Long acting bronchodilators are not recommended for children under 5 years (Evidence D) and cromolyn cannot be recommended (Evidence A). Suggested levels of control are provided in Table 3 for children 5 years and younger with asthma.
Table 3.
*Any exacerbation should prompt review of maintenance treatment to ensure that it is adequate. Although patients with current clinical control are less likely to experience exacerbations, they are still at risk during viral upper respiratory tract infections and may still have one or more exacerbations per year.
The treatment of intermittent wheezing remains controversial where a diagnosis of asthma seems unlikely. Evidence for efficacy of short term controllers (e.g., inhaled glucocorticosteroids, leukotriene modifiers and oral glucocorticosteroids) is lacking. The initial treatment is a dose of rapidly acting inhaled β2 agonist every 4-6 hours as needed for a day or more until symptoms disappear (Evidence A). Regular controller treatment may be indicated in a child with less frequent but more severe episodes of viral induced wheeze (Evidence D). The new GINA guidelines also provide detailed management plans for acute exacerbations.
CONCLUSIONS
All the recent guidelines have stressed the difficulties in making a firm diagnosis of asthma in children under 5 and several wheezy phenotypes have been identified. Each of the guidelines provides a unique perspective and important insights into the problems facing clinicians treating young children with asthma and there are a number of recommendations which are clear and are repeated in each of the guidelines.
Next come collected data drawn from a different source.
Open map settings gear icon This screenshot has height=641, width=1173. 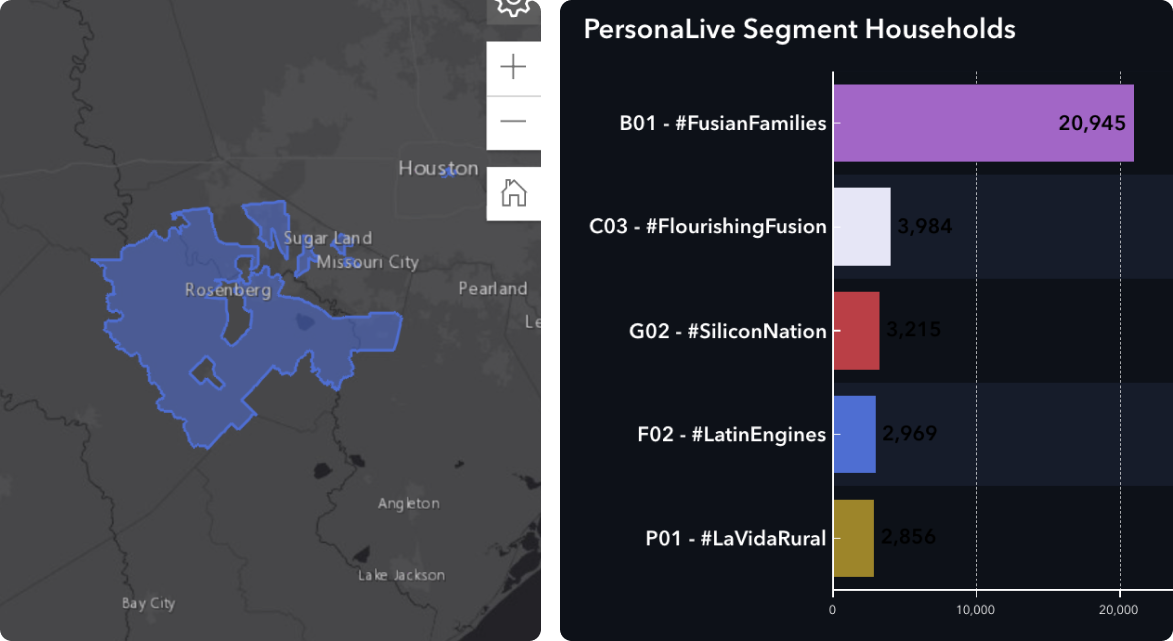(x=513, y=9)
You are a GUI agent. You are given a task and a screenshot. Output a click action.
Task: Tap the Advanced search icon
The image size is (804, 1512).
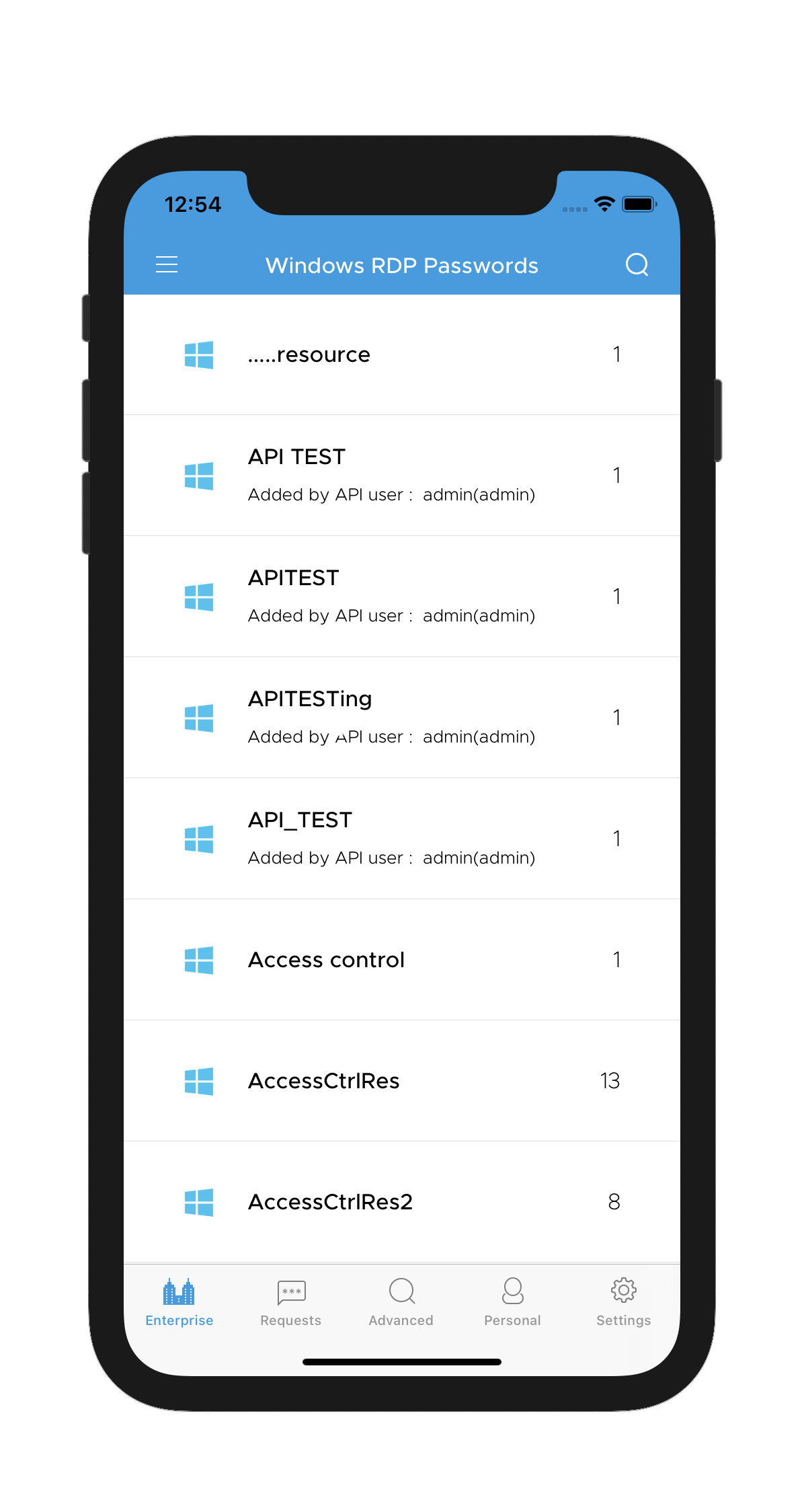click(x=401, y=1291)
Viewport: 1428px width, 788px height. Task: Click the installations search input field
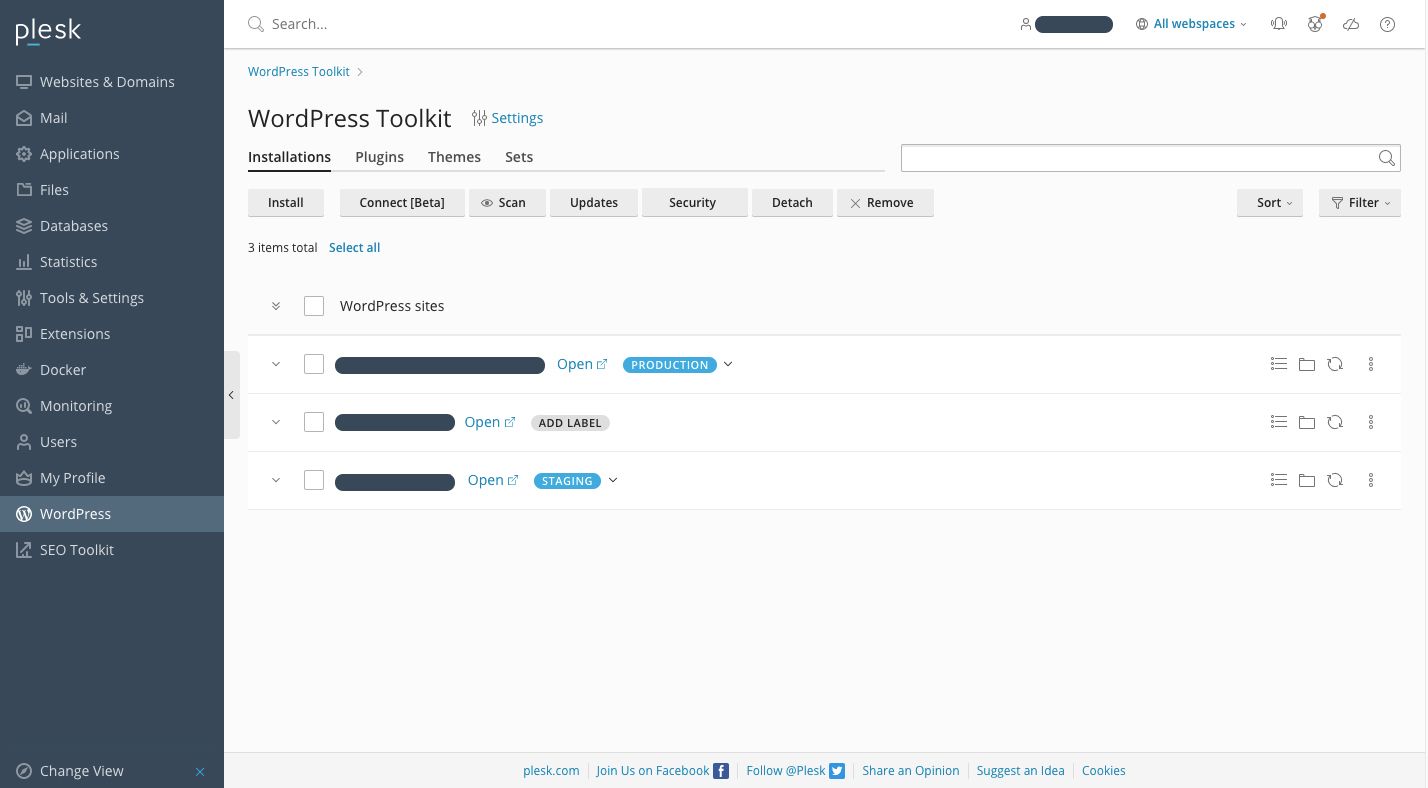click(x=1137, y=158)
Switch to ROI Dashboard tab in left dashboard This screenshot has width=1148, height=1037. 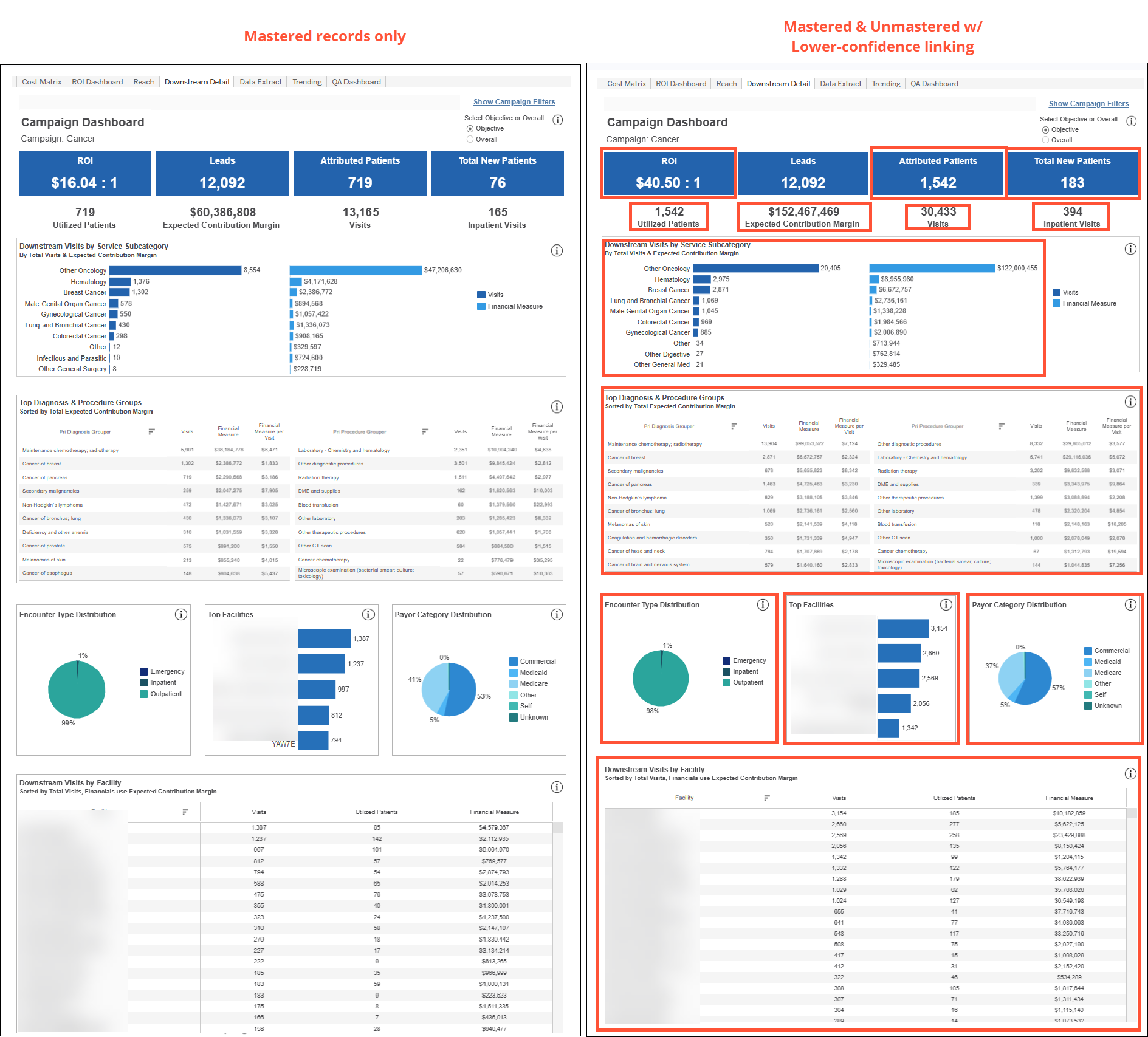pyautogui.click(x=97, y=82)
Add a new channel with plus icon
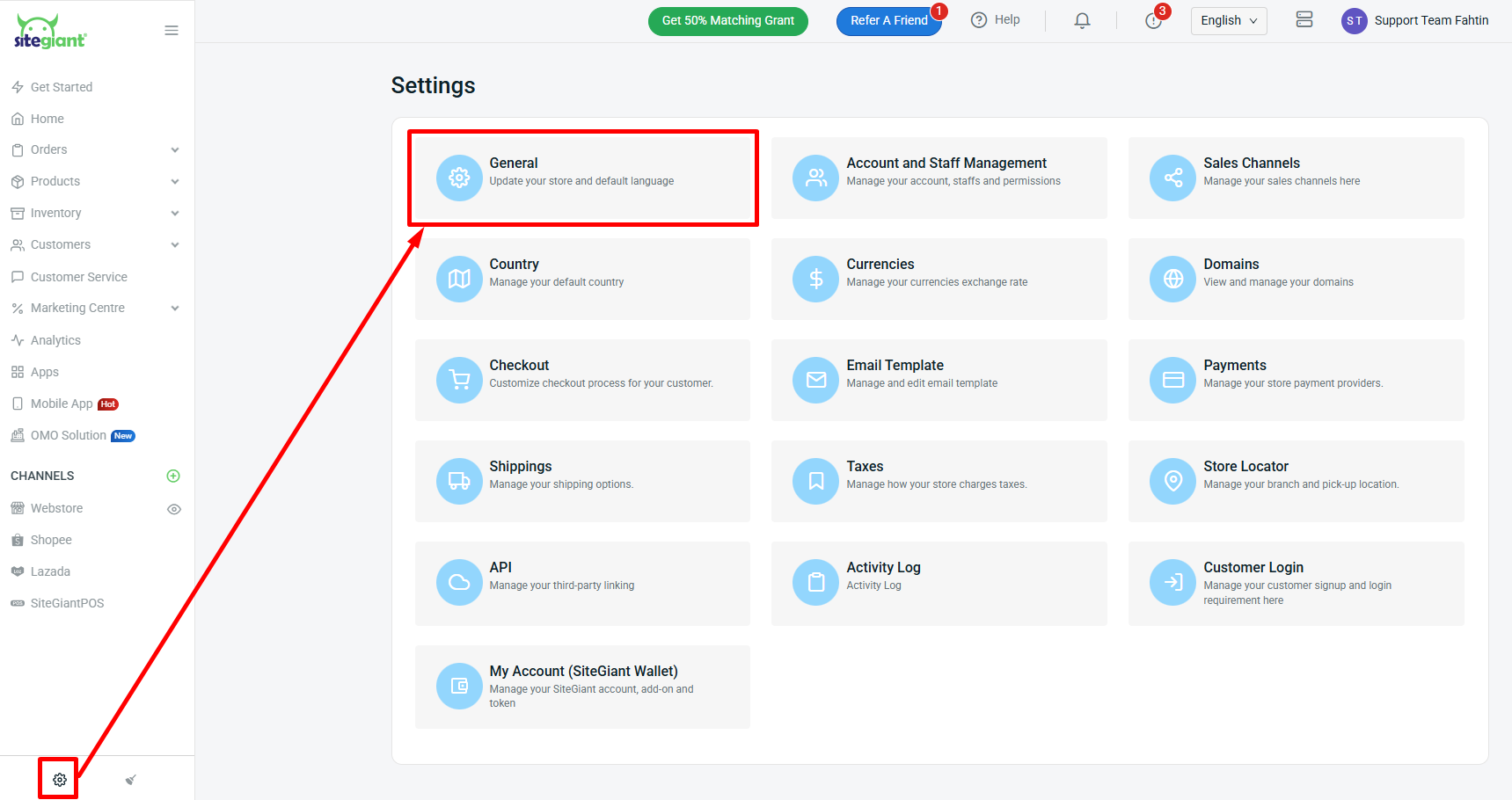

However, following guidelines depend on factors within the guidelines themselves, social-cultural context of the strategies used to spread them and organizational, economic and political context for the implementation of guideline strategies.49 Knowledge, attitude, skills, experiences, beliefs and values play a fundamental role both for the physician, the parent and the patient. Lack of consensus among different new guidelines can be a major obstacle to doctors adopting a particular guideline and complex guidelines are not practical for busy doctors to follow.
Lack of familiarity with guidelines is a common problem and it has been estimated that over 10% of doctors ignore the existence of 78% of available guidelines.49 Guidelines may not be followed if they are considered to be based on "opinion", poor evidence, or do not consider patients values and preferences.
Thus for the under 5's we have a lot of information through extensive reviews of the available literature on studies of asthma aetiology, phenotypes, natural history and pharmacotherapy which is consolidated in the available guidelines.
In the future new guidelines are expected to be published using the GRADE system (Grading of Recommendations, Assessment, Development and Evaluation) whose activity is endorsed by the WHO34 and an attempt has been made to include aspects of the GRADE recommendation in the ERS guidelines.8
This new method will not only assess the quality of the evidence across studies for each important outcome but the balance between benefits, harm and strengths of recommendations, bringing scientific evidence near to real life situations which will make guidelines easier to apply.
The available guidelines do not adequately address the management of asthma or wheezing phenotypes for children under the age of 5 in the underdeveloped world where there is a lack of resources, but also because there is an absence of studies on asthma management in practice in the under 5's in these regions.
It would be prudent for regions and countries to consider all the available guidelines and to adapt then so that they are understandable in regional contexts and that the recommendations are in line with available resources in a particular region to facilitate their implementation and thus improve the management of asthma in young children around the world.
Footnotes
There are no financial or other issues that might lead to conflict of interest.